DIRECTIONS: Print each record below character for character.

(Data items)
——————————

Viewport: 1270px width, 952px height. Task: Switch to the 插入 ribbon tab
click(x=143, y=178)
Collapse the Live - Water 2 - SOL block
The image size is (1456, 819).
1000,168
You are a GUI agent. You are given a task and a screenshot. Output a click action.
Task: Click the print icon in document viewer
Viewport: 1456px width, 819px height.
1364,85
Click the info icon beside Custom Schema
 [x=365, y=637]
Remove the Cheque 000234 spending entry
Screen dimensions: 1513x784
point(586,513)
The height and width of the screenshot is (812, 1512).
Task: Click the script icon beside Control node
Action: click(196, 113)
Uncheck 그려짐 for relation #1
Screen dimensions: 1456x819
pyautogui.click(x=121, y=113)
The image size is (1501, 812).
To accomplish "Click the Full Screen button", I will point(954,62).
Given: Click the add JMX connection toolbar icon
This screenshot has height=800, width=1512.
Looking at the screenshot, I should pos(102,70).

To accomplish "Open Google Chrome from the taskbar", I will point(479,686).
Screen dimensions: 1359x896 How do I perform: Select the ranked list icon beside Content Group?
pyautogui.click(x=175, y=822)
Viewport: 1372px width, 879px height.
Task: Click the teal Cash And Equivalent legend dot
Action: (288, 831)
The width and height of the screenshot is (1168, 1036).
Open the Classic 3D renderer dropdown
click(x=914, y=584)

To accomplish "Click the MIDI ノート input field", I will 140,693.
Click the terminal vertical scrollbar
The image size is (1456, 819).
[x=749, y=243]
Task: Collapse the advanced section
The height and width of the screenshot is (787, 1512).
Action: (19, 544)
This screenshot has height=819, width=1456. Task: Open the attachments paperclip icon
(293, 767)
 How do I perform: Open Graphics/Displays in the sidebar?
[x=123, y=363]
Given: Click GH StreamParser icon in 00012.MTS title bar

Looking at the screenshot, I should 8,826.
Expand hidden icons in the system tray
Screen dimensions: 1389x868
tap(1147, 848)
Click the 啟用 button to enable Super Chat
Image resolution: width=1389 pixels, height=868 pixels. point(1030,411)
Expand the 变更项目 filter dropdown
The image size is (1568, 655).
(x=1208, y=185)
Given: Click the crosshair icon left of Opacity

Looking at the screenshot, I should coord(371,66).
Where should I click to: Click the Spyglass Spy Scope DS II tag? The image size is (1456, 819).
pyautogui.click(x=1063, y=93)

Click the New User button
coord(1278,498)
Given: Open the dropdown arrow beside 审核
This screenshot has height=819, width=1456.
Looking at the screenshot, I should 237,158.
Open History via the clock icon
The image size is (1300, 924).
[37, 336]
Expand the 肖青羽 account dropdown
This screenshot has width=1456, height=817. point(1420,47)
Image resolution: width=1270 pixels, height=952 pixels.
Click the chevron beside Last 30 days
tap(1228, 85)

——————————

SOLVED EXERCISE:
Viewport: 1270px width, 952px height. Task: Switch to the 插入 ribbon tab
click(x=143, y=178)
Collapse the Live - Water 2 - SOL block
The image size is (1456, 819).
1000,168
You are a GUI agent. You are given a task and a screenshot. Output a click action.
Task: Click the print icon in document viewer
Viewport: 1456px width, 819px height.
1364,85
Click the info icon beside Custom Schema
 [x=365, y=637]
Remove the Cheque 000234 spending entry
Screen dimensions: 1513x784
point(586,513)
The height and width of the screenshot is (812, 1512).
Task: Click the script icon beside Control node
Action: click(196, 113)
Uncheck 그려짐 for relation #1
Screen dimensions: 1456x819
pyautogui.click(x=121, y=113)
The image size is (1501, 812).
To accomplish "Click the Full Screen button", I will point(954,62).
Given: Click the add JMX connection toolbar icon
This screenshot has height=800, width=1512.
Looking at the screenshot, I should pos(102,70).

To accomplish "Open Google Chrome from the taskbar", I will point(479,686).
Screen dimensions: 1359x896 How do I perform: Select the ranked list icon beside Content Group?
pyautogui.click(x=175, y=822)
Viewport: 1372px width, 879px height.
Task: Click the teal Cash And Equivalent legend dot
Action: (288, 831)
The width and height of the screenshot is (1168, 1036).
Open the Classic 3D renderer dropdown
click(x=914, y=584)

To accomplish "Click the MIDI ノート input field", I will 140,693.
Click the terminal vertical scrollbar
The image size is (1456, 819).
[x=749, y=243]
Task: Collapse the advanced section
The height and width of the screenshot is (787, 1512).
Action: (19, 544)
This screenshot has height=819, width=1456. Task: Open the attachments paperclip icon
(293, 767)
 How do I perform: Open Graphics/Displays in the sidebar?
[x=123, y=363]
Given: Click GH StreamParser icon in 00012.MTS title bar

Looking at the screenshot, I should 8,826.
Expand hidden icons in the system tray
Screen dimensions: 1389x868
tap(1147, 848)
Click the 啟用 button to enable Super Chat
Image resolution: width=1389 pixels, height=868 pixels. point(1030,411)
Expand the 变更项目 filter dropdown
The image size is (1568, 655).
(x=1208, y=185)
Given: Click the crosshair icon left of Opacity

Looking at the screenshot, I should coord(371,66).
Where should I click to: Click the Spyglass Spy Scope DS II tag? The image size is (1456, 819).
pyautogui.click(x=1063, y=93)

Click the New User button
coord(1278,498)
Given: Open the dropdown arrow beside 审核
This screenshot has height=819, width=1456.
Looking at the screenshot, I should 237,158.
Open History via the clock icon
The image size is (1300, 924).
[37, 336]
Expand the 肖青羽 account dropdown
This screenshot has width=1456, height=817. point(1420,47)
Image resolution: width=1270 pixels, height=952 pixels.
Click the chevron beside Last 30 days
tap(1228, 85)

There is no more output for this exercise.